Voltou ao banheiro, escondeu-se da nudez, camuflada de bolinhas em pano branco. Ligou a única luz do galpão, uma lâmpada incandescente, baixa demais, projetando luz cremosa, dourada, que deitava em seu colchão antes dela.

Desenrolava seus lençóis amarfanhados, deitava de barriga para cima e lá esperava o amanhecer. Sono era coisa rara, dormia em pedaços. Conversava qualquer coisa com Frida.

Haviam coisas ao seu redor que conseguiam dormir, haviam livros em prateleiras; velhos e organizados. Irene mal sabia como apareciam lá. Era como se eles se apegassem a ela, descobrissem seu endereço, invadissem seu galpão. Irene não mostrava resistência. Irene era pacífica.

O amanhecer demorava cerca de uma hora entre as 20:30 e as 5:30. Isso fazia Irene suspeitar que dormia. Talvez  sonhasse olhar para um teto alto, um teto exatamente igual a de seu galpão, e acordasse olhando o teto alto, exatamente como em seu sonho, até a luz solar invadir azulada aquela vastidão mal aproveitada.

Acordava com dor de fome e dentes mais gastos, sentava-se no colchão, respirava partículas de poeira ao sol. A cidade sempre amanhecia quente.

O calor construiu algo terrível em Irene, transformou-a numa espécie peculiar de galo; os galos comuns gritam ao sol, Irene preferia detestá-lo em silêncio.

Cambaleava até a porta de saída do galpão, onde a geladeira murmurava preguiçosa logo ao lado. Geladeira pequena, das brancas, pouco eficiente.

A porta abriu-se estalando um beijo emborrachado, jogando frescor convidativo. Irene ignorava, aprendeu a economizar. Escolheu uma pera.

Irene comia peras de manhã, era uma das poucas coisas que suportava no estômago tão cedo. Mas havia um segredo, um critério oculto por trás da predileção, algo que se escondia até mesmo dela.

Irene sempre esperava o dia da feira para comprar peras à três quarteirões do galpão. Um impulso tão forte, tão profundo, que nunca notou o mercado logo ali; que vendia peras maiores, mais baratas, mais bonitas.

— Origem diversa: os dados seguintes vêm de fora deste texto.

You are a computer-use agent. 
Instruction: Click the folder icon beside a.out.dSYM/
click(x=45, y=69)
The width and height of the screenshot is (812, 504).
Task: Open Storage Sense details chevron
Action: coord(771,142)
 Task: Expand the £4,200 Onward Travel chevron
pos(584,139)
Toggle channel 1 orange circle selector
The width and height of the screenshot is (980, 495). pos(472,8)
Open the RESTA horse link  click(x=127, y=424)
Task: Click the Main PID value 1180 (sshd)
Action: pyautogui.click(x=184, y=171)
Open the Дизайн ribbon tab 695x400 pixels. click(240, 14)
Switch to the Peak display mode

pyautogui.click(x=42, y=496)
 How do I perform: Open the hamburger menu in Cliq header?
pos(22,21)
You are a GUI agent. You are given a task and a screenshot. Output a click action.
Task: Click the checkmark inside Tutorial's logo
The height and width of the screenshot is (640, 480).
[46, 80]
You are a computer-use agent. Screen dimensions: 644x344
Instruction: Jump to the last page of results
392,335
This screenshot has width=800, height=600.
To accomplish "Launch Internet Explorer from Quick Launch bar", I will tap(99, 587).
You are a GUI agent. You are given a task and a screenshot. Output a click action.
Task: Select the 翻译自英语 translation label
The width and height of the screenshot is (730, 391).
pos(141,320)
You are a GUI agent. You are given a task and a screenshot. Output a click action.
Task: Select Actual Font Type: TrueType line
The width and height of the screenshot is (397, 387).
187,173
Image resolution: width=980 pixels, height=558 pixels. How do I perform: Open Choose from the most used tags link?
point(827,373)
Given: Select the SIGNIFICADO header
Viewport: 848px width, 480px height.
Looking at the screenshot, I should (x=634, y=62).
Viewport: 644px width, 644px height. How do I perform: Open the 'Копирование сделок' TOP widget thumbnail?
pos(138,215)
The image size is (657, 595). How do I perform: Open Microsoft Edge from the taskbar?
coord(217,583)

Irene detestava os sons da feira, dos feirantes, o cheiro forte de frango cru aguardando em gelo, o aroma petulante dos temperos a céu aberto, os peixes misteriosamente mortos. A verdade é que Irene não ia à feira para comprar peras. Ela ia para salvá-las.

Irene as movia de lugar, escolhia a dedo. Não pela madurez, não pelo tamanho. Irene escolhia pelas marcas.

As dores riscadas de marrom, os hematomas inevitáveis nas cascas, era o arauto de suas vidas singulares.

Irene, de alguma forma, suspeitava que o genuíno habitava onde as dores deixaram marcas. Peras imaculadas, sem dores sofridas, são apenas projeções tristes de um ideal de pera. Mas as peras marcadas, sacolejadas, arranhadas, essas peras têm o ingrediente. Possuem histórias que as tornaram incomuns, como se gritassem um nome próprio, inconfundível.

Aquela pele amarela-fina delas… Facilmente transponível, facilmente destroçável, num lugar embrutecido, inóspito. Na feira Irene contemplava, com a parte mais inconsciente de sua alma, o milagre da pera.

E no galpão passava minutos observando cada arranhão de pássaro, cada hematoma, cada pedaço arrancado, cada história contada. E só depois de não haver como adiar a fome, Irene as comia. Nesse momento havia o desfecho da pera; por mais diferentemente que as dores as talhassem, elas nunca conseguiam se afastar de seu sabor inerente. Eram todas um ideal triste de pera.